We use the same Google Drive links referenced in `src/trainer/inferencer.py` and `src/configs/baseline.yaml`.

In [None]:
from pathlib import Path
import gdown

CHECKPOINTS_DIR = Path('checkpoints')
CHECKPOINTS_DIR.mkdir(exist_ok=True)
links = {
    'encoder.pth': 'https://drive.google.com/uc?export=download&id=1UpX3_UgrbRTWYunAMHPsR09a1_zHzj7E',
    'decoder.pth': 'https://drive.google.com/uc?export=download&id=1A1Cb1TCn5LWYuIADkOsfvzlBBBi2L2bi',
}
for name, url in links.items():
    out_path = CHECKPOINTS_DIR / name
    if out_path.exists():
        print(f'{out_path} already exists, skipping download')
        continue
    print(f'Downloading {name} to {out_path} ...')
    try:
        gdown.download(url, str(out_path), quiet=False)
    except Exception as e:
        print('Download failed:', e)

print('Done.

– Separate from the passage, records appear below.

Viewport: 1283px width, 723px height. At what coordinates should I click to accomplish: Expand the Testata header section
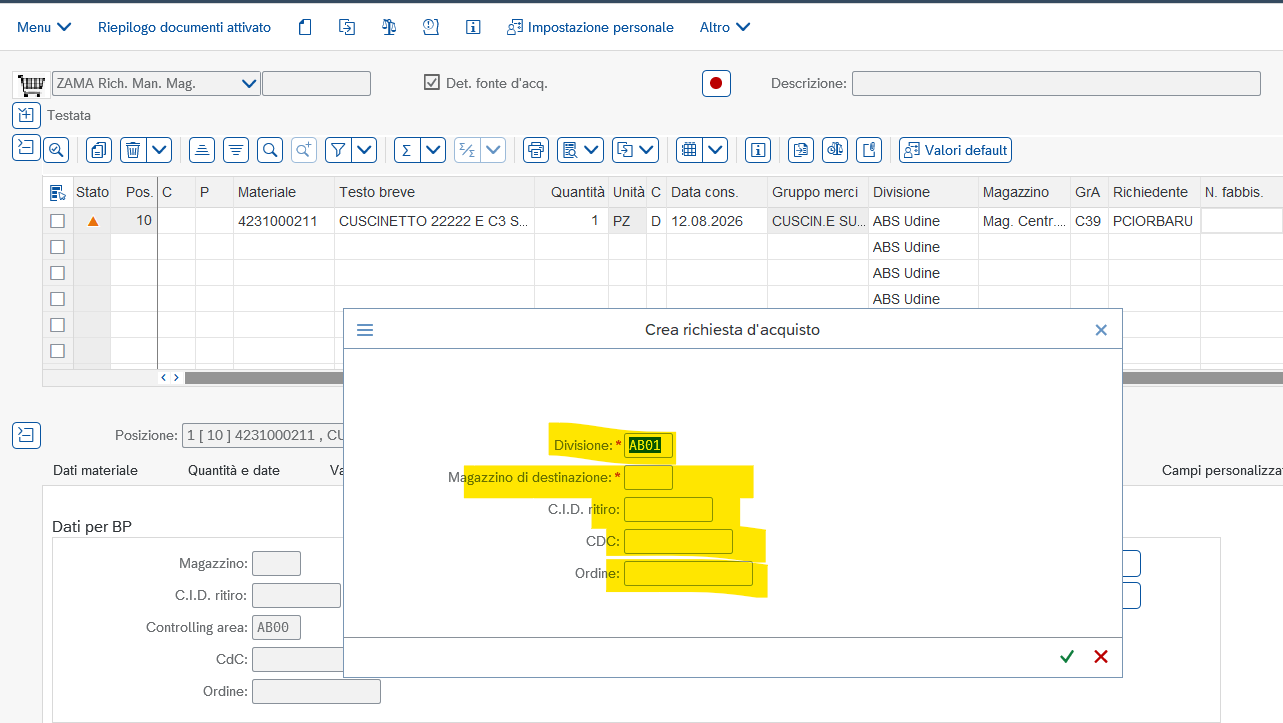[26, 115]
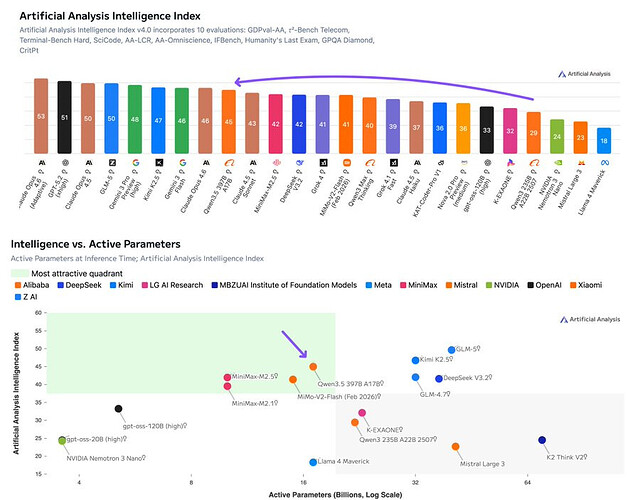Viewport: 640px width, 500px height.
Task: Click the GLM-5 data point in scatter plot
Action: (x=451, y=350)
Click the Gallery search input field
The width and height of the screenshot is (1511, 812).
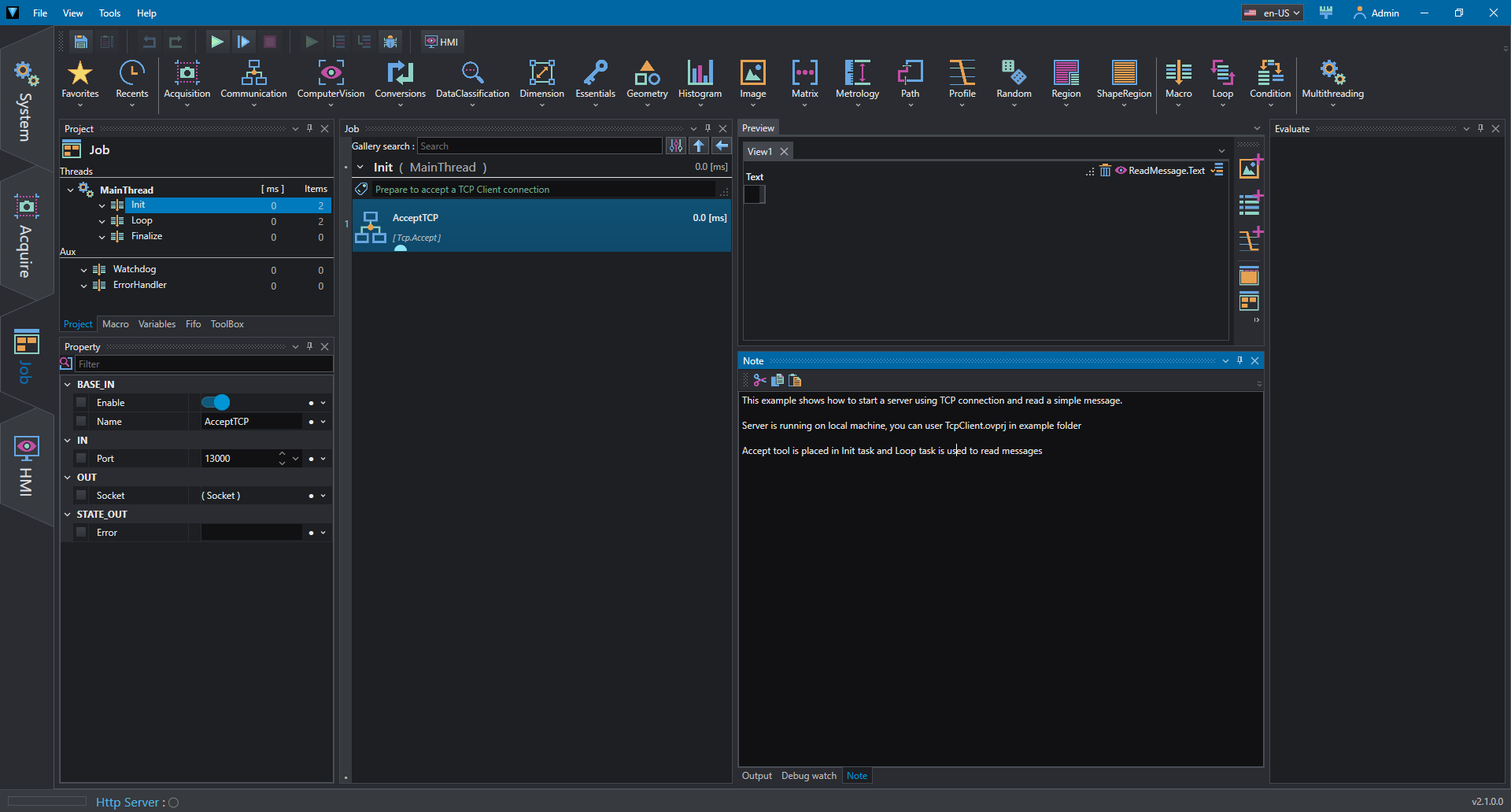click(540, 146)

Checkpoints saved to', CHECKPOINTS_DIR.resolve())

## 3) Provide a dataset to run inference on
You have two options:
- Use the built-in HF Librispeech streaming dataset (configured in `src/configs/inference.yaml`).
- Provide your own dataset as a ZIP hosted on Google Drive (recommended format below).

If providing your own dataset, the ZIP should extract into a folder that contains `audio/` (wav/mp3/etc) and `transcriptions/` (matching .txt files for each audio file). The notebook will extract the archive into `data/datasets/custom_dir/` so `CustomDirDataset` can find it automatically.
Example structure after extraction:
data/datasets/custom_dir/audio/utt1.wav
data/datasets/custom_dir/transcriptions/utt1.txt

Below is a helper cell that will ask for a Google Drive file URL (or file id). It will download and extract the ZIP into `data/datasets/custom_dir/`.

In [None]:
import re
import shutil
from pathlib import Path
import zipfile
import gdown

def download_and_unzip_gdrive(link_or_id, target_dir=Path('data/datasets/custom_dir')):
    target_dir = Path(target_dir)
    target_dir.mkdir(parents=True, exist_ok=True)

    # Try to extract file id from several common Google Drive URL formats
    m = re.search(r'id=([A-Za-z0-9_-]+)', link_or_id) or re.search(r'/d/([A-Za-z0-9_-]+)/', link_or_id)
    if m:
        file_id = m.group(1)
    else:
        # maybe the user passed only an id
        file_id = link_or_id

    out_zip = Path('custom_dataset.zip')
    url = f'https://drive.google.com/uc?export=download&id={file_id}'
    print('Downloading from', url)
    gdown.download(url, str(out_zip), quiet=False)

    # Extract
    print('Extracting', out_zip)
    with zipfile.ZipFile(out_zip, 'r') as zf:
        # Extract into a temporary directory then move contents to target_dir
        tmpdir = Path('tmp_dataset_extract')
        if tmpdir.exists():
            shutil.rmtree(tmpdir)
        tmpdir.mkdir()
        zf.extractall(tmpdir)

        # Try to find audio/ and transcriptions/ inside extracted tree
        candidates = [p for p in tmpdir.iterdir() if p.is_dir()]
        if len(candidates) == 1:
            root = candidates[0]
        else:
            root = tmpdir

        # Move or copy audio/ and transcriptions/ into target_dir
        for sub in ['audio', 'transcriptions']:
            src = root / sub
            if src.exists():
                dest = target_dir / sub
                if dest.exists():
                    shutil.rmtree(dest)
                shutil.move(str(src), str(dest))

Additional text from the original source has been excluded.